═════ Records shown ═════

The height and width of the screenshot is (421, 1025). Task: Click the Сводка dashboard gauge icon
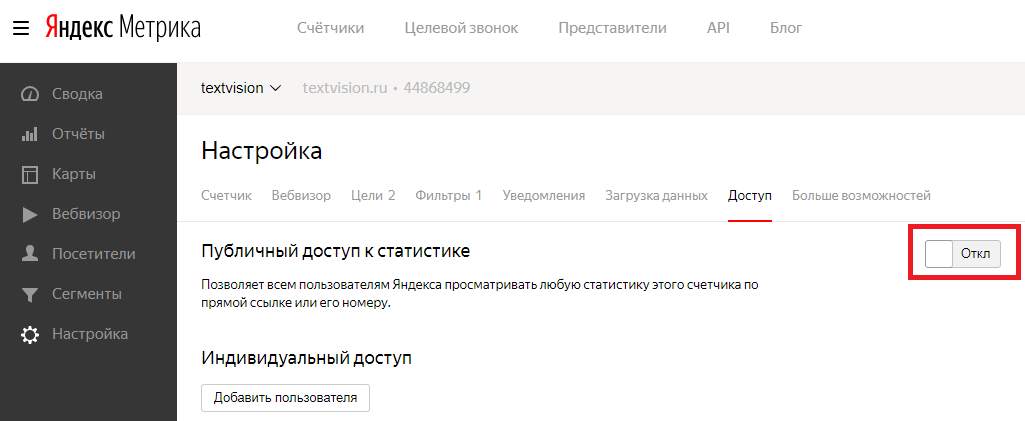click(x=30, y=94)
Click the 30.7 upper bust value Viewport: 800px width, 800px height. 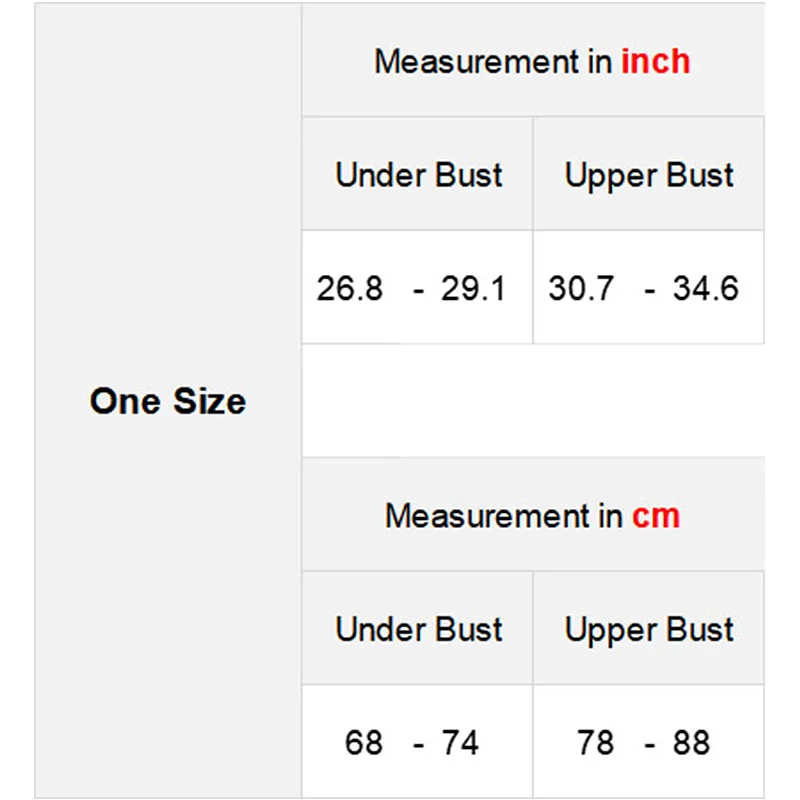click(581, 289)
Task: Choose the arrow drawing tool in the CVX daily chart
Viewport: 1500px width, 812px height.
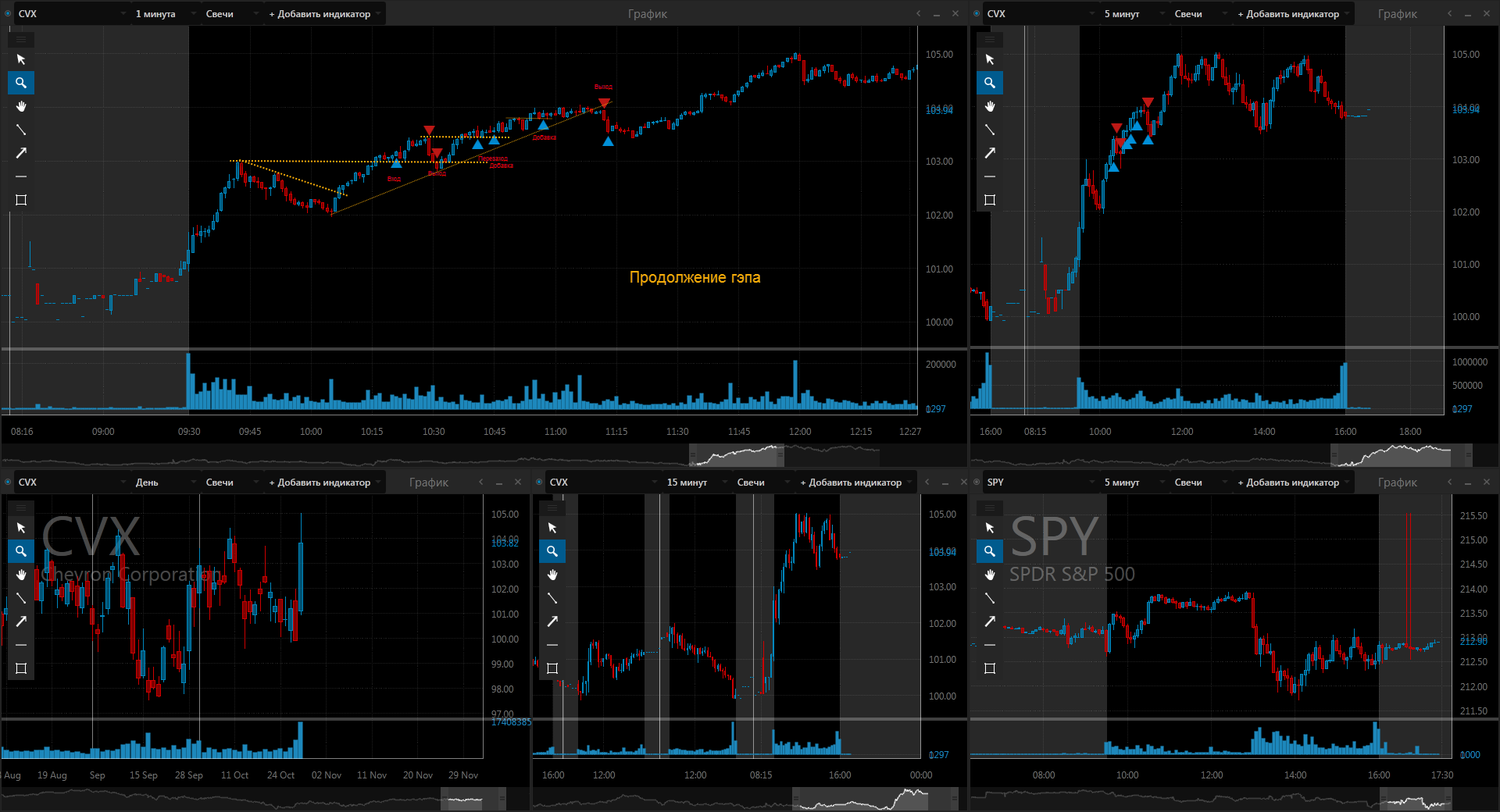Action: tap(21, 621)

═════
═════ Records shown ═════

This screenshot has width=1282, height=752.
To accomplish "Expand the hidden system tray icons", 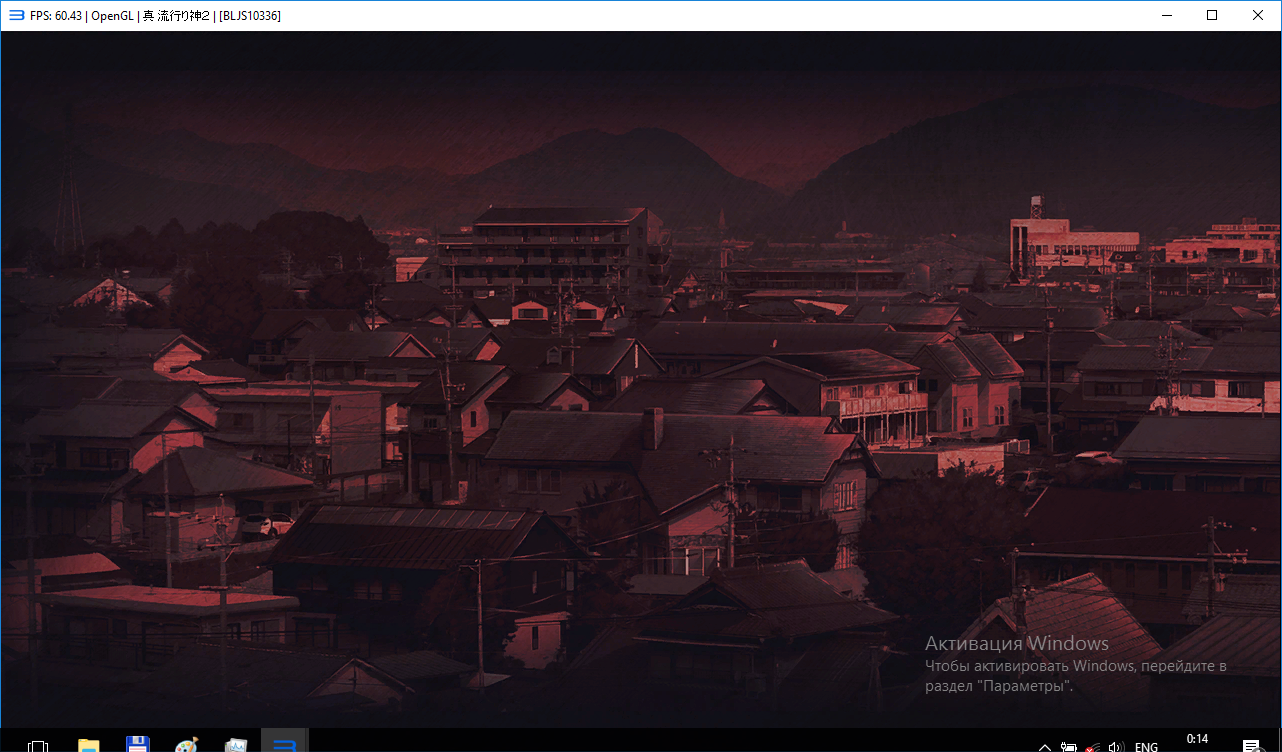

═════

= Goal of the exercise =
Using the material above, reproduce only the lines that run from the line with "This screenshot has width=1282, height=752." up to and including the line with "the hidden system", exactly, with the pictures dropped.

= Task solution =
This screenshot has width=1282, height=752.
To accomplish "Expand the hidden system tray icons", 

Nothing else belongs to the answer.